What the task requires:
Rewrite the business news briefs from "The government is" to "out of them.", swapping "SBI" for "State Bank of India".

━━━━━ Passage given

As the RBI goes into a critical June policy, the room is still divided on the rate outcome. While half of the economists are still betting on a 25 bps rate hike on June 06th, the other half is still of the view that the RBI may give a hawkish note and wait till August to hike rates after monsoon data is clearer. The GDP growth came in at 7.7% in the Jan-March quarter and that could be a key trigger for the RBI to hike rates. But the big factor appears to be the INR. With the RBI refusing to hike rates despite higher oil prices, the impact is showing in the form of weaker rupee. Rate hike could be the answer.
According to a report brought out by CRISIL, a total of Rs.5 trillion worth of loans turned bad doing the fiscal year 2017-18. Gross NPAs of the banking system are up by 170 basis points at 11.2% of the total asset book of banks. However, CRISIL has expressed confidence in the gradual bottoming out of the NPA cycle from current levels. The banks are also betting that nearly Rs.1 trillion should come back to the balance sheet of banks in the form of write backs due to the NCLT process getting completed. Of course, while steel is almost done, the real power sector problems are yet to manifest.
The government could soon be announcing an Rs.8000 crore package for sugar industry. The sugar mills are currently owing dues of Rs.22,000 crore to the cane farmers. The urgency appears to be driven by the defeat of the BJP in the sugar belt of Western Uttar Pradesh, which has been the RLD’s stronghold for many years. Sugar production in the latest sugar cycle was at 31.7 million tonnes and with that kind of a glut, the sugar prices are clearly headed downward. Most sugar mills are in deep financial crisis and this has led to mounting dues to cane farmers.
The government is getting concerned about the NPA provisioning of power loans and wants stricter provisioning norms. The RBI’s stricter bad loans are currently not applicable to the power sector since the matter is sub-judice and will be decided only once the final judgement is out. The power sector had moved the court saying that the new RBI norms may move most of large power projects with capacity of more than 70,000 MW towards bankruptcy. SBI is already working on a mega plan to revive nearly 1/3rd of the power producers in India. 34 units are stressed and lenders are evaluating 11 out of them.

━━━━━━━━━━
━━━━━ Data supplied

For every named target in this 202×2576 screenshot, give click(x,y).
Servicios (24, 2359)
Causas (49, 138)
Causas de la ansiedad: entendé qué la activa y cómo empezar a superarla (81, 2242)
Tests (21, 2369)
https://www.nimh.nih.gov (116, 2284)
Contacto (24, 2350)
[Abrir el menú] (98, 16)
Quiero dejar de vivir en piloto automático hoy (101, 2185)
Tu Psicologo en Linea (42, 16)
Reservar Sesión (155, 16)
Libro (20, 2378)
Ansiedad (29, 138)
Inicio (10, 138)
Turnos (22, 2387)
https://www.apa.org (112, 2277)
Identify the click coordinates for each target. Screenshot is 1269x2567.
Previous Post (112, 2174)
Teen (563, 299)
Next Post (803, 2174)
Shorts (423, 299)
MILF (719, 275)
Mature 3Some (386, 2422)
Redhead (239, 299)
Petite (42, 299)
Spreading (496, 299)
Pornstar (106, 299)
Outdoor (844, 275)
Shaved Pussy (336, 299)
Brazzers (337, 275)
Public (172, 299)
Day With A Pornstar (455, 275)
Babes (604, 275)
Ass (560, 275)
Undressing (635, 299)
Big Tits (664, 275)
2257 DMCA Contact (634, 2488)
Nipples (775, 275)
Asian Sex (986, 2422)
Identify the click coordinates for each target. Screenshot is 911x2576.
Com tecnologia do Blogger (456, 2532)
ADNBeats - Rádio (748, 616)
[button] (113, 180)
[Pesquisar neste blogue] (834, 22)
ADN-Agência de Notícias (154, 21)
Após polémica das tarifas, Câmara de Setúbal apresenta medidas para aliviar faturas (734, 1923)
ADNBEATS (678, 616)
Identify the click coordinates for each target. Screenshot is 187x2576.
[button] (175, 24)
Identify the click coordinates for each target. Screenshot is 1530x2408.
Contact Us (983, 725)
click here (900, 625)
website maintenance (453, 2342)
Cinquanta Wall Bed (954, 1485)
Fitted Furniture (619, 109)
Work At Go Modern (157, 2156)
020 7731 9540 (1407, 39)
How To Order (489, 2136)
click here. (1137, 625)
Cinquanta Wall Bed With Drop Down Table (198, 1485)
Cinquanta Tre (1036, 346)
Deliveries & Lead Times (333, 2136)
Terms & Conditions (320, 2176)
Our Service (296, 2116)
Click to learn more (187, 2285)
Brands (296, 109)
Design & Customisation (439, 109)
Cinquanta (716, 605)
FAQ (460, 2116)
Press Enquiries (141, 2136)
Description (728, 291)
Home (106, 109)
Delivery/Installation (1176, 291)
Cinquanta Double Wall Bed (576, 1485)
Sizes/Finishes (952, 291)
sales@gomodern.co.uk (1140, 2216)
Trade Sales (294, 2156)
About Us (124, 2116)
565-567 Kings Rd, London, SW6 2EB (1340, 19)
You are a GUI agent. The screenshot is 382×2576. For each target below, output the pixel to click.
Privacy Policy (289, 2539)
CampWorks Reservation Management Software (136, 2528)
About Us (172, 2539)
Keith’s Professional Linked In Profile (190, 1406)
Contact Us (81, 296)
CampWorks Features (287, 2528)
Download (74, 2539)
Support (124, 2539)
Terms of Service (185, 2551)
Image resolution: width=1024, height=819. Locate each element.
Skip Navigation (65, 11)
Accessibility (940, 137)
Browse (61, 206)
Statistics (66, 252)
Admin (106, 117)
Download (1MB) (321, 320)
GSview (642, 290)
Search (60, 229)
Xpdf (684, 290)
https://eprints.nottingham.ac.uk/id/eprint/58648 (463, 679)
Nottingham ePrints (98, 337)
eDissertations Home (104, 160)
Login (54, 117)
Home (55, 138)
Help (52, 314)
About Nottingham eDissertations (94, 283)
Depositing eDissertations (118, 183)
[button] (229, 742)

━━━━━━━━━━

Reply to the exercise:
The government is getting concerned about the NPA provisioning of power loans and wants stricter provisioning norms. The RBI’s stricter bad loans are currently not applicable to the power sector since the matter is sub-judice and will be decided only once the final judgement is out. The power sector had moved the court saying that the new RBI norms may move most of large power projects with capacity of more than 70,000 MW towards bankruptcy. State Bank of India is already working on a mega plan to revive nearly 1/3rd of the power producers in India. 34 units are stressed and lenders are evaluating 11 out of them.